EXERCISE INSTRUCTIONS: The answer must consist of every line in the records below that contains the string "agent".
(RECORDS PROVIDED)
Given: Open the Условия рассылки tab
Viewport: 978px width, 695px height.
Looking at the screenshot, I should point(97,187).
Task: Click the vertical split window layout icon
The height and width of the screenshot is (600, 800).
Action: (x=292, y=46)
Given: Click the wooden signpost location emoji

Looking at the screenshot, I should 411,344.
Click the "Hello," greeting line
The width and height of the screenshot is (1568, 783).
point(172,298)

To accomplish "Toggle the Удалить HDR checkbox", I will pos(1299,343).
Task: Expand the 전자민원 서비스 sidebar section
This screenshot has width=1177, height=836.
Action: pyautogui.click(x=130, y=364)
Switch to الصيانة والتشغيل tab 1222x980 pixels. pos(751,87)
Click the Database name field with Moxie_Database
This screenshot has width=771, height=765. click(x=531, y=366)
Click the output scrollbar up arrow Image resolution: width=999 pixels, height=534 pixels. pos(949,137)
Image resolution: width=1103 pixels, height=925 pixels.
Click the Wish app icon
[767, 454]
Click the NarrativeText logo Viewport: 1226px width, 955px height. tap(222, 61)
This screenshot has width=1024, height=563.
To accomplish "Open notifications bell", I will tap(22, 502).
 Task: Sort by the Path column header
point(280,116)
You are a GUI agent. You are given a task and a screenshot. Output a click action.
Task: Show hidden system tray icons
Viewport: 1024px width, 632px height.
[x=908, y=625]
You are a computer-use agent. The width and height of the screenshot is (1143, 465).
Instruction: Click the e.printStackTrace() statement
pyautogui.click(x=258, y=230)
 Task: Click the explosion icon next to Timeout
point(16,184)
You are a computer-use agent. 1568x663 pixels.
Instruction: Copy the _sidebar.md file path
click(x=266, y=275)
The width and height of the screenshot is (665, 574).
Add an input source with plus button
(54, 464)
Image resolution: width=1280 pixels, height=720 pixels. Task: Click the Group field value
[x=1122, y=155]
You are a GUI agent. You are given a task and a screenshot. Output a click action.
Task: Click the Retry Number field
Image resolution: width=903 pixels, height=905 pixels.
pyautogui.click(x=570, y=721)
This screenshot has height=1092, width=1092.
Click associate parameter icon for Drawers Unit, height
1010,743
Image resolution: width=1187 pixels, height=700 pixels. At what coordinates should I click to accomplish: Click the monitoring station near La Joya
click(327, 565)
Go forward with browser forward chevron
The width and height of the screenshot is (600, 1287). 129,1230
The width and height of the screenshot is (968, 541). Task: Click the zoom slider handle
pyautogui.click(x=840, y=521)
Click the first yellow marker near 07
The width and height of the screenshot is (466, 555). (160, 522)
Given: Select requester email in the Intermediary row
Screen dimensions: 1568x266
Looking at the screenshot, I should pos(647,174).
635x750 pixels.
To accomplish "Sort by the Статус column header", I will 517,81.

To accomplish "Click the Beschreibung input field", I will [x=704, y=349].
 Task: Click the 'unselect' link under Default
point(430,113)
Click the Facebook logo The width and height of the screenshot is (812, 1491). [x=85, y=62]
(End RECORDS PROVIDED)
ANSWER AREA:
You are a GUI agent. You are given a task and a screenshot. Output a click action.
You are a computer-use agent. The width and height of the screenshot is (1143, 465).
You are a computer-use agent. 1568x663 pixels.
You are a GUI agent. You are given a task and a screenshot. Output a click action.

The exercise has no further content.